Then of course the fourth step is to take all of our crutches and hurdles away and start out really easy.
Just like our little "Five Minutes to the Perfect Release" video, just little shots at first, but eventually you'll be able to work up to the point where you can make a pretty full swing and hit the ball just fine.
That'll be the last step.
These four steps are really, really critical for building the shape of your golf swing. Once you have the basic shape, then you can worry about all the details and the positions, and the nuts and bolts.
If you don't have a clue what the shape of the swing and what it's supposed to feel like, this nice, free-flowing, gravity-driven, how your arms come down...
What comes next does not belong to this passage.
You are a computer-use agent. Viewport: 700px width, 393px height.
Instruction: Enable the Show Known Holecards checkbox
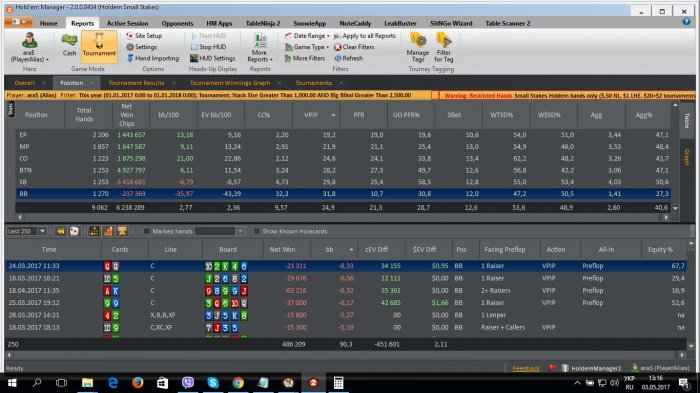click(x=257, y=231)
That's one last thing I want to talk about here, is that as I'm coming down I'm not trying to pull my arm really hard like I did there. I'm letting gravity take over.
That's how I get a nice, smooth acceleration and get my divot to bottom out in the same spot.
It's because I'm not putting any muscular effort into it. I'm literally going to the top, turning to the top, and then just turning this muscle off. You'll see I'm not trying to move my arm at all, but if I turn this off, my arm moves really fast.
I'm letting gravity get me from here to here, and I have some initial research coming out on that. It's going to be very interesting.
I won't finish it until this winter, but you get the idea that, from here to here, the hands are going to move about - my research so far has shown - about 85 percent of your normal max speed of a tour player can get there solely by gravity.
We'll get to that on another day.
Here, relax, let the club work through. That's the basic swinging motion. You need to train this left arm first. Get into these impact alignments that are discussed on the site.
Once you have that down - that'll take a little while. It'll be different for everybody - but make sure that you're pretty skilled at this.
You don't have to hit the ball dead perfect with your left arm only, and you don't need to hit the ball very hard, because that's where the right arm's going to help and add some speed.
That's what we're going to talk about next.
Now we've got the left arm basic motion. Now how does the right arm work in conjunction with the left arm?
That's what we're going to talk about here.
Now what we're going to do, the drill's a little bit different. It's got two basic steps to it. The first one is just swinging the arm back by itself.
Notice that I didn't talk about rotating back.
We're going to add that, but that complicates this drill quite a bit, so we're just going to swing back, shift forward, swing through. The same thing is true here; I'm just letting my arm drop and release.
You'll notice that as I'm doing this with just my right arm only, I'm turning a little bit here, but the big key is I'm not turning coming down. I'm trying to keep my body very, very quiet, and I'm teaching this arm how it swings and releases.
Now what you'll notice, even though I'm trying to keep my body really square, what happens to my body? That looks like a golf swing. I turned through, but I did not turn my body at all. It got turned by my club, and the momentum of the club releasing.
That's what you want to feel here.
That's the big goal of this drill is that, as I go back I'm really just teaching this arm how it works in the swing.
The same thing is true with the left arm, that I want it to be soft, I want it to be relaxed, and I want that wrist to downcock a little bit, to get a little snap out of the wrist. That's where 60 percent of your club head speed comes from, is just the wrist.
You'll notice as I go back I get a little bit of a downcock here because my wrist is soft, and then I get speed into it.
It's the same thing we did before; the exact same progression.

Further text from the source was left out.